Dr Abdullah Al Shayji
By Dr Abdullah Al Shayji
ISIS completed the first year after its occupation of the city of Mosul, Iraq’s second largest city, from which ISIS was launched, as it was the case in Raqqa in Syria, to broaden the scope of this alleged state, reaching Diyala province at the Iranian border.
Today, ISIS occupies half the territory of Syria, and one-third of Iraq. It defeated the Iraqi and Syrian armies, those who were for a long time a symbol of oppression and the defence fronts of the Baathist regimes in the two countries. These two armies were a symbol of power in the Arab Orient, but suddenly they were harshly defeated at the hands of an armed organisation and not a state army.
According to a statement by US Vice-Foreign Minister Anthony Blinken, at the recent conference of coalition countries’ foreign ministers in Paris, after the killing of more than 10,000 ISIS fighters, based on statistics from the US intelligence, it is still believed that ISIS has about 30,000 fighters in Iraq and Syria.
Despite these large losses suffered by the terrorist organisation and after hitting 6,200 targeted ISIS locations in the two countries, ISIS neither backs down nor shrinks. On the contrary, ISIS’ moves are expended and its danger and brutality are growing. ISIS is less than 100km from Baghdad, and continues to recruit more volunteer fighters from around the world, especially deceived youth.
Despite the large expenditure in the continuing war against ISIS, which cost the US administration so far about $2.5bn according to the Pentagon, ISIS has recently dominated the city of Ramadi, the capital of Al Anbar province, the largest in Iraq.
After Ramadi, ISIS took control of the historic city of Palmyra in the Syrian desert, which brings back the debate again, after a year of ISIS’ occupation of Mosul, about the efficacy of the fight against the organisation and the reasons behind the failure to stop it so far, despite all the exerted efforts!

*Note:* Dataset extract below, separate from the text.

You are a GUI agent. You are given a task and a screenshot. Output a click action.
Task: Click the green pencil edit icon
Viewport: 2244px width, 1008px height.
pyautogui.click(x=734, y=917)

It is defective for the Iraqi army and government – and even for the United States – to participate with the Shia militia, the People’s Mobilisation. As the state army sought support of this sectarian militia, Washington asked for using the US Air Force in targeting ISIS fighters in Tikrit. After Iran, Iraqi forces and the People’s Mobilisation militia failed to defeat ISIS.
The People’s Mobilisation was pulled out before launching devastating raids against ISIS’ sites in Tikrit to expel the group.
Today, the United States ignores the participation of The People’s Mobilisation in the battle of Al Anbar, which was initially called “At your command, O Hussein”, after taking criticism and pressure from Washington and even from Muqtada Al Sadr.
Today, there is a war of wills. US Secretary of Defence Ashton Carter criticises the defeat of the Iraqi army in Ramadi, describing his soldiers as lacking the will to fight. The issue that annoyed the Iraqi government, and later US Vice-President Biden, tried to calm it down.
In an exchange of accusations, the Americans responded to Qasem Soleimani, commander of the “Quds Force” of the Iranian Revolutionary Guard, when he said that America, the “Great Satan”, has done nothing to fight ISIS and does not have the will to face this terrorist organisation.
It is clear that there is an urgent need to change the failed strategy in fighting ISIS, which did not succeed in breaking gravity since the start of the international coalition led by Washington in August 2014.
After 10 months of daily clashes and shelling, which exceeded thousands of raids on locations in Syria and Iraq, to achieve Obama’s aim of weakening and defeating ISIS.
The solution, which is rejected by Obama personally and his administration, is to involve American ground troops to confront ISIS, otherwise Washington and its reluctant allies will paying the bill of a strategy to fight ISIS, which has proven to fail.